Source extract:
==*==

Translation: "I can't talk"
You've all experienced it...the inability to answer when your dentist or dental assistant asks you a question. Today it was because my tongue, lower lips, lower gums and cheeks were completely numb and felt like they were swollen. I seriously could not form any words with the way I was feeling. I posted a hilarious video of Bill Cosby talking about the dentist which I feel I can pretty much relate to right now :-)
So anyway, the extractions went well. I prayed before hand the it would just be easier than the dentist expected. and I know I had a lot of other people praying for me. The first one came out in 2 quick pieces, and then dentist told me he couldn't believe how easy that was, and he was expecting it to be a lot harder. I THINK he said (I was pretty drugged up by that time and might have imagined some things) "You must have someone on your side." And if I could have talked, I would have said, "Yep, I've had a lot of people praying for me and God is looking out for me:-)"

==*==

Records supplied:

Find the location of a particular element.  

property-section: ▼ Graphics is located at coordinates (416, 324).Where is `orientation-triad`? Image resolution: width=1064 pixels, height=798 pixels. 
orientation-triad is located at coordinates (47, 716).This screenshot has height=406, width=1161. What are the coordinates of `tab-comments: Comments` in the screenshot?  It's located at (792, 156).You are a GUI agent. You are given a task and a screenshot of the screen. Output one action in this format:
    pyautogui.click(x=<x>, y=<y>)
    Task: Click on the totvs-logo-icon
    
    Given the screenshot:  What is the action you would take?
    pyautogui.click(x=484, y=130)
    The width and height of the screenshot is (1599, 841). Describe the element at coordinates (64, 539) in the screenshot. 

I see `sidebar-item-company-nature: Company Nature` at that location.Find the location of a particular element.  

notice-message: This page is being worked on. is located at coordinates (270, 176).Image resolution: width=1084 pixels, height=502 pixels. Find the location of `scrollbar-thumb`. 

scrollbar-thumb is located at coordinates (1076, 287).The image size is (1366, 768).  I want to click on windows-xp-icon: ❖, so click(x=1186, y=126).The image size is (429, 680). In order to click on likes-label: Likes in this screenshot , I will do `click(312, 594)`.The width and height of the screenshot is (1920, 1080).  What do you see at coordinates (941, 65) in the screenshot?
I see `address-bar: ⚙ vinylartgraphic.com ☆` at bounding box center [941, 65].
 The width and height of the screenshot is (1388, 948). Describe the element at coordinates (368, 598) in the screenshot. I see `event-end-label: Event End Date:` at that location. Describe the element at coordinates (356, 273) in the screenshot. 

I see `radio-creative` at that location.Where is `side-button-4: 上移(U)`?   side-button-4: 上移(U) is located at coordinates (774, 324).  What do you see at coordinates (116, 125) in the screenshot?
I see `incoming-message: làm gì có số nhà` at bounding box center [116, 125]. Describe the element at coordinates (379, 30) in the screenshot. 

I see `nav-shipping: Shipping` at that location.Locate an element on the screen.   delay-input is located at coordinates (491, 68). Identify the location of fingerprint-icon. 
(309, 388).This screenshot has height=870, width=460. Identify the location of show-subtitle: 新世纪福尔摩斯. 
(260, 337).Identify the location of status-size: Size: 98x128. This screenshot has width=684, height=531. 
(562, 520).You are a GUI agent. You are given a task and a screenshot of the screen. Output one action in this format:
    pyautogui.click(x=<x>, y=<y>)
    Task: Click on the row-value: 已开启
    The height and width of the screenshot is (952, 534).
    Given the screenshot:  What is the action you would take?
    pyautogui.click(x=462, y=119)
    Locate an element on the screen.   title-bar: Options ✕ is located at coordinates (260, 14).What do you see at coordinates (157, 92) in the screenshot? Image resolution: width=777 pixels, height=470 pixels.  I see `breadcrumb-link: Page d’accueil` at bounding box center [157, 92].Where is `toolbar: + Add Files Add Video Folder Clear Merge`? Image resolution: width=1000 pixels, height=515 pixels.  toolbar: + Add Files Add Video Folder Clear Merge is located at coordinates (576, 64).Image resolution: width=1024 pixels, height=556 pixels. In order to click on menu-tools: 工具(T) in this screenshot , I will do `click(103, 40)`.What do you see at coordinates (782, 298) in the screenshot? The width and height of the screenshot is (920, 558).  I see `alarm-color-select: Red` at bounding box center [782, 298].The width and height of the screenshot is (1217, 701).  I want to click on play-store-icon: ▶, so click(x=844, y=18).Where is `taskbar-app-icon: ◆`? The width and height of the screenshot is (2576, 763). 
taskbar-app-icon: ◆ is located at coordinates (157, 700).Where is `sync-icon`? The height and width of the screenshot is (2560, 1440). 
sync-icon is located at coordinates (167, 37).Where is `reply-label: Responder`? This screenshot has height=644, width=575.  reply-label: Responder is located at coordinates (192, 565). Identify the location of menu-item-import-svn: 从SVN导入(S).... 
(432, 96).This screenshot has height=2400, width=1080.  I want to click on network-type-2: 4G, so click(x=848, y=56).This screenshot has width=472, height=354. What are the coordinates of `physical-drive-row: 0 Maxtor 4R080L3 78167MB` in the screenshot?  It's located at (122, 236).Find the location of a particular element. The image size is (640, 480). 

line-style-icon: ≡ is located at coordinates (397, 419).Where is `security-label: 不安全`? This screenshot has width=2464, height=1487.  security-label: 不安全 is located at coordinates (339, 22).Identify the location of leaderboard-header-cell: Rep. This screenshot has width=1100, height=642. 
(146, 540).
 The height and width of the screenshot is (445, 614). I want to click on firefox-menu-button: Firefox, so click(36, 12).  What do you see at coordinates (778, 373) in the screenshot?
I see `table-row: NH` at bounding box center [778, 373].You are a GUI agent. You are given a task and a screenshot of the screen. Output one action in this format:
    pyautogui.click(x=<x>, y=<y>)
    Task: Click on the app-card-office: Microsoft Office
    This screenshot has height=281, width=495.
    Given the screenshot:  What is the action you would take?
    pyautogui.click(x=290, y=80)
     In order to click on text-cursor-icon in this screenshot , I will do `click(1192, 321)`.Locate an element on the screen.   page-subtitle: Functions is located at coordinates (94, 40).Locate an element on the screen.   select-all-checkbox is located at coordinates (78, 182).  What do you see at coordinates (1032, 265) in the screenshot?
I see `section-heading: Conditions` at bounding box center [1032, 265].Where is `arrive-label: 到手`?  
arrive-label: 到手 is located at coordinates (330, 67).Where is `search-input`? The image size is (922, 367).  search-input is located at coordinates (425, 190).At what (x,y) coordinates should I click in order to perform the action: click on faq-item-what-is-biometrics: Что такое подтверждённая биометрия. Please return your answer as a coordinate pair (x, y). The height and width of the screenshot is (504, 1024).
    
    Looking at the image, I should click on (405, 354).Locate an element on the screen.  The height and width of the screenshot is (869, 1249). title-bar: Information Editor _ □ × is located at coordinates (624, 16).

==*==

Exercise tasks:
(1) Which parts of the body does the dental extraction post say were completely numb?
(2) Write out the stretch of the dental extraction post from "You've all experienced" through "right now :-)".
Rely on the dental extraction post alone, not on the rows.

Task-by-task results:
(1) Tongue, lower lips, lower gums, cheeks

(2)
You've all experienced it...the inability to answer when your dentist or dental assistant asks you a question. Today it was because my tongue, lower lips, lower gums and cheeks were completely numb and felt like they were swollen. I seriously could not form any words with the way I was feeling. I posted a hilarious video of Bill Cosby talking about the dentist which I feel I can pretty much relate to right now :-)